**Quoted text**
====

Several companies sell internet- or paper and pencil-based honesty tests. These test are inexpensive, easy to administer and of some value when hiring factory workers and retail sales people. Unfortunately, they are easy to game. If the test taker can figure out which answer someone who has no tolerance for lies would choose, he can pass the test. I have yet to meet an investment manager who wasn’t smart enough to game these tests.
Several firms sell voice stress analyzers, the theory here being that someone stressed is more likely to be lying than someone who is not. Unfortunately, the evidence I have seen shows that these machines aren’t very good at detecting stress. More important, stress can be caused by many things, including fear of losing an important sale. Moreover, a person who tells the same lie repeatedly eventually learns to cover his tracks and, worse, loses his fear. By the time you talk to him, he may be impossible to catch. All of this supports the position of Frank Russell’s manager or, at least, one possible interpretation of what he said.
This leaves questioning and observation as the Fund of Funds manager’s only real tools. Standard police interviewing technique is to make the suspect go over his story again and again and watch for discrepancies—another technique that is unavailable to us. Fortunately, even under fairly cursory questioning, liars sometimes let the truth leak out.
Consider, for example, an interview a hedge fund manager once gave to a certain well know investor. According to the investor, the hedge fund manager told the investor how he grew up poor and how important it was for him to win, which was exactly what the investor wanted to hear. Later, when the investor asked him where the seed money for his fund came from, the hedge fund manager told him it came from his trust fund. I had a childhood something like that myself. I was dirt poor. My tutors, my maids and my butlers hardly ever had enough to eat. My chauffeur had one shabby little outfit and had to make due with a three year old Rolls Royce. But for my single minded efforts to claw my way out of that ghetto, to earn the trust fund I deserved, I would be there now. But I digress.
In fiction, contradictions are an infallible indicator of lies, but the example above to the contrary; this is not always true in real life. In real life, people misremember, confuse one event with another. Ahem. Despite considerable effort, I can’t track down the source of the story above. Perhaps, my ‘example’ is just another bad memory.

====

**Data block**
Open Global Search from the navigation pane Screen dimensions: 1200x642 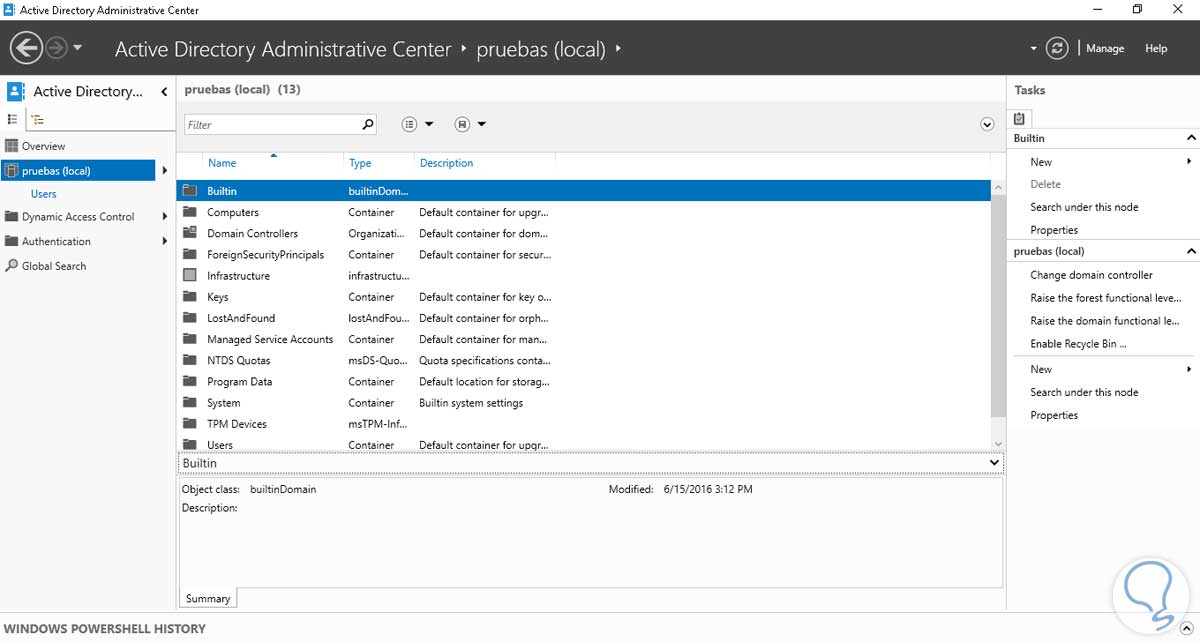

====

**Required work**
Please continue the essay on catching lies from investment managers, picking up after its last sentence.

**Response to the exercise**
More, while leakage is frequent in fiction, it is far less common in real life. The more types of slips the FOF manager can watch for, therefore, the more likely he is to catch a lie. The FOF manager, therefore, should listen for slips of the tongue, tirades, convoluted answers to simple questions, and inappropriate use of grammar. More, the FOF manager should listen to the HF manager’s tone of voice, and watch his face, posture and body movements. With the exception of slips of the tongue, all the FOF manager can hope to discover is the liar’s true emotions, but sometimes this is enough.
For example, “Oscar”, a trader I once knew, now manages a European Hedge Fund. Several years ago, I talked to someone who said he had interviewed Oscar as part of a due diligence review. My informant said he repeatedly asked Oscar about his track record prior to starting his hedge fund, which, according to my informant, was not listed on his disclosure document. As far as I know, nothing prevented Oscar from disclosing his prior track record other than the fact it was dismal. But Oscar just sat there, professional and composed, repeatedly saying that his non-disclosure agreement prevented him from revealing his previous returns, all the while his right hand was flat on the table in front of him, palm down, middle finger extended.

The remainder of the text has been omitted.